__Your objective__. As soon as the line containing "Irtaqi News (426, 2199)" appears in the material below, start returning lines exactly, and end with the line containing "Simpan nama, email, dan".

__Data records__.
BEGIN

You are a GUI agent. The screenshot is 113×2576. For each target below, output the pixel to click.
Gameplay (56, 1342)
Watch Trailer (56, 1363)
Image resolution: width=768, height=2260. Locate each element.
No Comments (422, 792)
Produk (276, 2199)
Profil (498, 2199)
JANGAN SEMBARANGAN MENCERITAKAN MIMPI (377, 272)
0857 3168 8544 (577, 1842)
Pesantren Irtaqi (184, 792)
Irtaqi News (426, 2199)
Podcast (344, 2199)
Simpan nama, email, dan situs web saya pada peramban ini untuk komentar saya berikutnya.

END
BEGIN

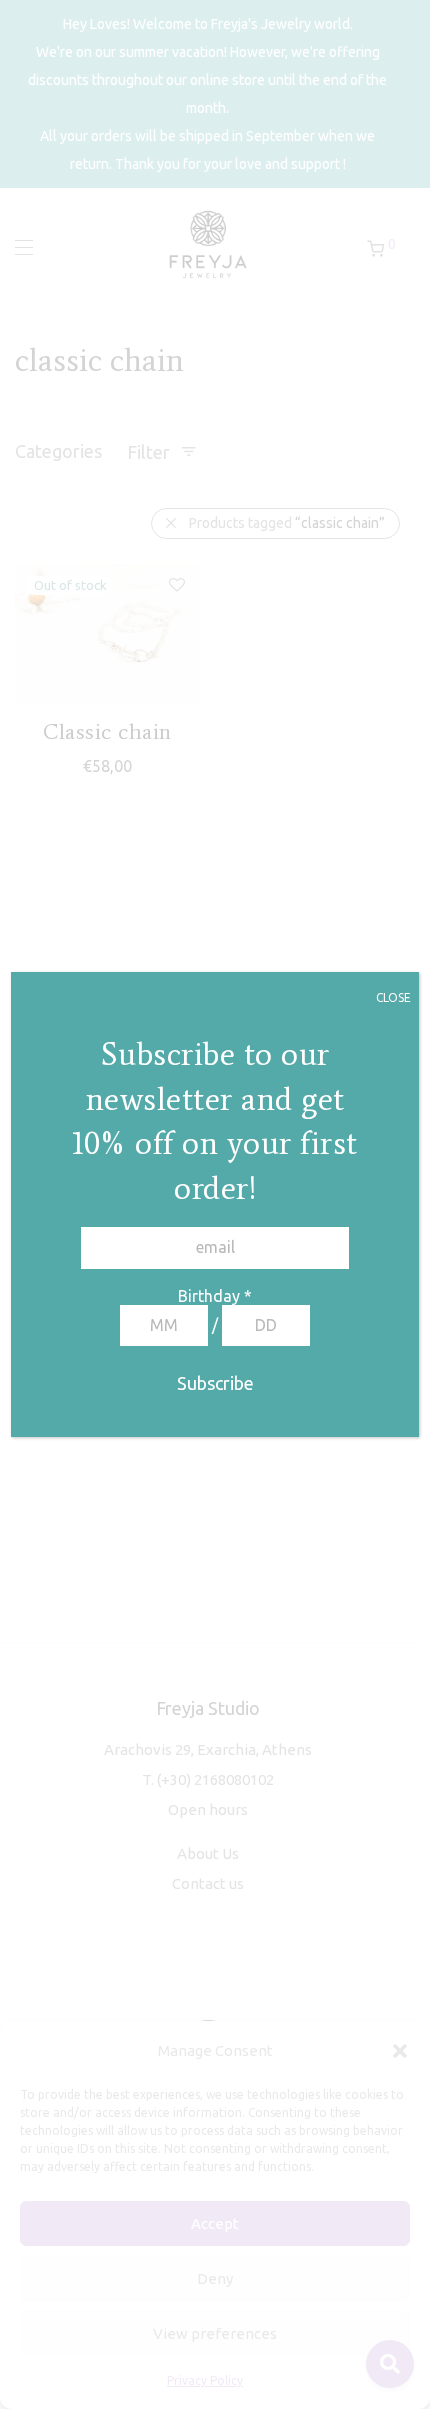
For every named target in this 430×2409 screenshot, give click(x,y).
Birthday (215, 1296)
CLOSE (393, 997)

END

__Solution for this exercise__.
Irtaqi News (426, 2199)
Podcast (344, 2199)
Simpan nama, email, dan situs web saya pada peramban ini untuk komentar saya berikutnya.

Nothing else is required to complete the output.